Gilles Silvestrini – Alii Mundi (Ausschnitt)


 
Tatsächlich verdienen die Six Études ihre Popularität wegen der frischen Herangehensweise an das Instrument und die spielfreudige Virtuosität – für jeden Oboisten sind sie die Anstrengung wert, einen Schritt vorwärts zu machen. Nichtsdestotrotz gibt es noch viel zu entdecken. Silvestrini schrieb im Anschluss eine verschiedenste Sololiteratur für Oboe, von der das meiste nur sehr wenig bekannt ist, obwohl er hier durch eine farbenreichere musikalische Sprache zu einem persönlicheren Stil gelangt.
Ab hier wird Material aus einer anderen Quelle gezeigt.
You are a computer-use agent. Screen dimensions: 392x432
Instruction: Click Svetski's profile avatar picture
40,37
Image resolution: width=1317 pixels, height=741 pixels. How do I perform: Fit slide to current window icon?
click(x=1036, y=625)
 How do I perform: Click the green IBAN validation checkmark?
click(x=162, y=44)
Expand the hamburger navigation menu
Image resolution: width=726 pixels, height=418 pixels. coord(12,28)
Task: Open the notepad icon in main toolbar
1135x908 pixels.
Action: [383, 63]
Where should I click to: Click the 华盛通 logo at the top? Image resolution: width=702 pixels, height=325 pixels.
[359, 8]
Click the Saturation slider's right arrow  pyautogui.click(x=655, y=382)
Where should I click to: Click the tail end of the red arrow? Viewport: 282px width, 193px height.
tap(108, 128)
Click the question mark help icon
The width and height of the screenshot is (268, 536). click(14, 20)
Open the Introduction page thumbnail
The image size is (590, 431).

In den letzten Jahren veröffentlichte er drei weitere Bände Konzertetüden, die Études Russes (2012), die Études Pittoresques (2013) und vor wenigen Monaten die Études Romantiques (2018), das zwöflminütige Fantasiestück Horae Volubiles (2006) und Les Lusiades (2014), das formelle Elemente einer Symphonie auf ein Solostück überträgt.
 
Vor allem die Études Pittoresques weckten mein Interesse, da sie aus einer aufregenden Mischung verschiedener Inspirationen schöpfen: Silvestrini verwendet unerschiedliche musikalische Stile, andere Kunstformen sowie instrumentale Experimente, um jedem Stück seine eigene Farbe zu geben. Die ersten beiden Etüden sind von zwei fiktionalen Szenen einer exotischen, traumartigen Vision Zentralasiens inspiriert: Auf Nr. 1 Gengis Khan, das die Brutalität und Erbarmungslosigkeit kriegerischer Stämme beschreibt, folgt Nr. 2 Alii mundi, eine pastorale Idylle mit improvisatorischem Charakter. Die mittleren beiden Stücke aus der Literatur, nach zwei Märchen von Hans-Christian Andersen. Nr. 3 … mais une sirène n’as pas des larmes ( … aber eine Meerjungfrau hat keine Tränen …) nach Motiven aus der Kleinen Meerjungfrau, beginnt mit harmonischen, wasserartigen Figurationen, die zu einer komplexen, unruhigen Passage führen, die die inneren Konflikte der Protagonistin beschreiben, die schließlich zu einem tragischen Ende führen. Nr. 4 … elle savait aussi chanter d’une voix douce et gentille … (… sie konnte auch mit einer süßen, niedlichen Stimme singen …), nach Däumelinchen, wieder in starkem Kontrast zum vorhergehenden Stück, imitiert den kindlichen, naiven Gesang eines winzigen Mädchens, das auf einem Seerosenblatt über einen Teich driftet, der aus ihrer Perspektive die Dimensionen eines Ozeans hat. Die letzten beiden Stücke, Nr. 5 Hommage à Sir Elgar und Nr. 6 Hommage à Britten, verneigen sich vor zwei großen englischen Komponisten in einer frei-assozietiven Weise, ohne sie direkt zu zitieren. Dies bildet auch eine Brücke zur Widmungsträgerin Melanie Ragge, Oboistin und Professorin an der Royal Academy of Music in London.